Task directions: Transcribe the full listing exactly, and drop every picture.

Records for the exercise:
-- Opening Marker --

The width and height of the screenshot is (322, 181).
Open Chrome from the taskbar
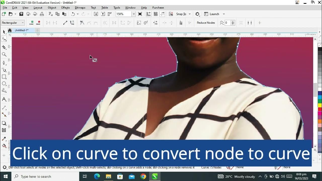(x=143, y=176)
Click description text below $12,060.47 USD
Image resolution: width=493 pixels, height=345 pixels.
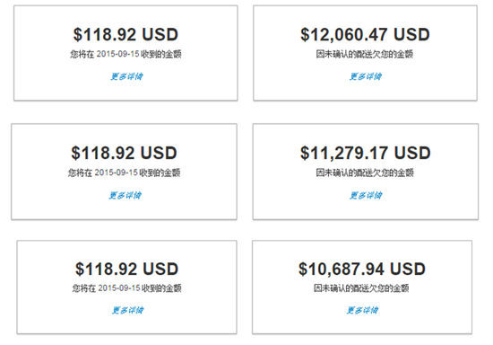[x=365, y=54]
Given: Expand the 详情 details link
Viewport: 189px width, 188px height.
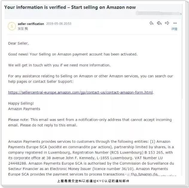Looking at the screenshot, I should point(174,29).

-- Closing Marker --

Output for this task:
The width and height of the screenshot is (322, 181).
Open Chrome from the taskbar
(x=143, y=176)
Click description text below $12,060.47 USD
Image resolution: width=493 pixels, height=345 pixels.
[x=365, y=54]
Given: Expand the 详情 details link
Viewport: 189px width, 188px height.
Looking at the screenshot, I should point(174,29).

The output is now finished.